Raid Recovery

I had the EX4 running for a few days and experienced a drive failure.  The array was configured as raid 10. WD rma’d the drive and I have plugged it into the device.  I am getting the message:

Event title:Drive Inserted

Event description:A new drive has been inserted into Bay 1&2&3&4. To add this drive to your existing RAID set, navigate to Storage > RAID and click the Change RAID Mode button.

Severity:Info
Event code:2214
Event time:01-16-2014 02:18:35 PM
Firmware version:1.02.25

I have multiple TB of irreplaceable data on the device which is the reason I configured it as RAID 10.  Any ideas on how to proceed to get access to the data on the device.  The message scares me that if I do somethig I will lose the current data.  Any suggestions?

System has spent another message:

Following events are generated on your WDMyCloudEX4 ConroyCloud2.
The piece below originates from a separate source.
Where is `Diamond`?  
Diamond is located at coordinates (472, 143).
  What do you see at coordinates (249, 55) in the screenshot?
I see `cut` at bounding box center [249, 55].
Event title:System is in standby mode

Event description:System is in standby mode
Severity:Info
Event code:2032
Event time:01-16-2014 02:45:59 PM
Firmware version:1.02.25

WillieC wrote:

I have multiple TB of irreplaceable data on the device which is the reason I configured it as RAID 10.

First, the sermon.

RAID is not a backup!  NEVER rely only on RAID to protect your data or you will lose it.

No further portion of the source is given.